Your tasks →
[a] In the Glencoe highway article, copy the passage from "Morningside Drive: This" up to and including "need to watch.".
[b] Answer these questions about the Glencoe highway article:
(i) How many crashes happened at the Chandler Avenue intersection from 2013 to 2017?
(ii) What does the Glencoe Transportation Study call for at the Morningside Drive intersection?
(iii) What is Lindsey Bruer's job title?
[c] Continue the Glencoe highway article from its last sentence.

Selected excerpt →

# # # # # # #

If you have wondered what would come of a series of open houses, focus groups and surveys discussing the safety of U.S. Highway 212 and State Highway 22 in Glencoe, the answer was discussed at Tuesday's McLeod County Board meeting.

MnDOT has decided on plans for four Highway 212 intersections and four possible new routes for Highway 22, according to Minnesota Department of Transportation District 8 planning director Lindsey Bruer.

"We did quite a bit of public engagement with this plan," she said. "We got some great feedback from the community about what their priorities were and incorporated that into the plan."


Planned updates to the Chandler Avenue, Morningside Drive, Falcon Avenue and County Road 69 intersections with Highway 212 are largely motivated by safety concerns.

Chandler Avenue: This intersection on Glencoe's west side near the upcoming McLeod County Government Center saw 10 crashes from 2013 to 2017, according to data provided in MnDOT's Glencoe Transportation Study. Three of the crashes were severe and one was fatal. To address the concern, MnDOT wants to build a J-turn — also sometimes called a reduced conflict intersection.

While J-turn intersections look strange, MnDOT says studies show they reduce fatalities by 70 percent and crashes by 42 percent. They are also faster to build and less expensive than an intersection with a stop light or interchange.

"(In Minnesota) we have not seen a single fatal crash at any of the intersections where they were installed," Bruer said.

Morningside Drive: This intersection beside Burger King has been the site of 26 crashes from 2013 to 2017. Most were not severe, but 58 percent were angle or T-bone crashes. The Glencoe Transportation Study calls for a roundabout at the intersection.

In the study, MnDOT says roundabouts reduce fatal crashes by 86 percent and decrease the injury crash rate by 42 percent. Roundabouts slow traffic to improve safety but do not slow overall traffic flow as much as stop lights. They also reduce the distance pedestrians and bikes need to cross and the directions they need to watch.

"Both of those (Chandler and Morningside) we have applied for special safety funds," Bruer said. "We hope to find out whether they were funded this spring."

If funded, the Morningside and Chandler projects would be scheduled for 2023 or 2024.

# # # # # # #

Dataset excerpt →
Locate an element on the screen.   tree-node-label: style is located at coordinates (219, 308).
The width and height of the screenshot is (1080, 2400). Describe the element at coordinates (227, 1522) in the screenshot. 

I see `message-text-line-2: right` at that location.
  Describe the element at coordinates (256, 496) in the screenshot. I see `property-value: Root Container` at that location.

# # # # # # #

Responses by item number →
[a]
Morningside Drive: This intersection beside Burger King has been the site of 26 crashes from 2013 to 2017. Most were not severe, but 58 percent were angle or T-bone crashes. The Glencoe Transportation Study calls for a roundabout at the intersection.

In the study, MnDOT says roundabouts reduce fatal crashes by 86 percent and decrease the injury crash rate by 42 percent. Roundabouts slow traffic to improve safety but do not slow overall traffic flow as much as stop lights. They also reduce the distance pedestrians and bikes need to cross and the directions they need to watch.

[b]
(i) 10 crashes
(ii) A roundabout
(iii) Minnesota Department of Transportation District 8 planning director

[c]
Falcon Avenue: The intersection by Glencoe Fleet Supply is recommended to stay as it is, though pedestrian and bicycle safety enhancements could be included with any future projects. Such enhancements would be determined during a design process with community input. No funds are currently available for construction.

County Road 69: MnDOT recommends closing the median at this intersection just east of Falcon Avenue. As a result, only right turns to and from Highway 212 would be possible. No funds are currently available for construction.


There has long been interest in finding a way to direct Highway 22 traffic, including heavy trucks and semitractor-trailers, around Glencoe. The road's route currently travels through the city's downtown to reach Highway 212. The Glencoe Transportation Study took a fresh look at old plans that never came to fruition and considered new routes as well.

Bruer acknowledged local preference to identify one preferred route, but MnDOT had narrowed it down to four. All proposed routes received positive marks because they are less confusing, serve personal and commercial drivers, reduce traffic in residential zones and school zones and improve conditions for walkers and bicyclists:

  • One proposed route uses Highway 22's current alignment but turns south after Miller Manufacturing and before reaching residential neighborhoods or downtown Glencoe. The route would not accommodate growth on Glencoe's east side and it would be more expensive due to the need for new construction. Routes further to the west were considered but would be even more expensive.
  • Another proposed route would follow Highway 22's current alignment but turn south on Chandler Avenue to reach Highway 212. It would not accommodate future growth on the east side of town or reduce traffic in town. It would be the least expensive change.
  • The third proposed route would change Highway 22's alignment to travel east along County Road 3/120th Street on Glencoe's north side. It would then turn south on County Road 15 and reach Highway 212 by passing through Glencoe's east side.
  • The fourth proposed route would change Highway 22's alignment to travel east along County Road 3/120th Street on Glencoe's north side. It would turn south on County Road 1/Dairy Avenue to reach Highway 212 on Glencoe's east side.

MnDOT will next conduct environmental studies to narrow down the route options. Board Vice Chair Doug Krueger asked if the route options could be reduced before the environmental studies to save money. Bruer said narrowing the route options before an environmental study would be considered by MnDOT to be predetermining the study's recommendations.

"Are we open at all to the concept of having a provisional route?" Board Member Ron Shimanski asked.

Bruer said MnDOT is open to an interim solution. Chandler Avenue had been considered but passed over.

"As we looked at it further, we don't believe the city street structure below the pavement will support highway traffic," she said. "So we believe we would need to fully reconstruct those couple of blocks of Chandler Avenue to support highway traffic."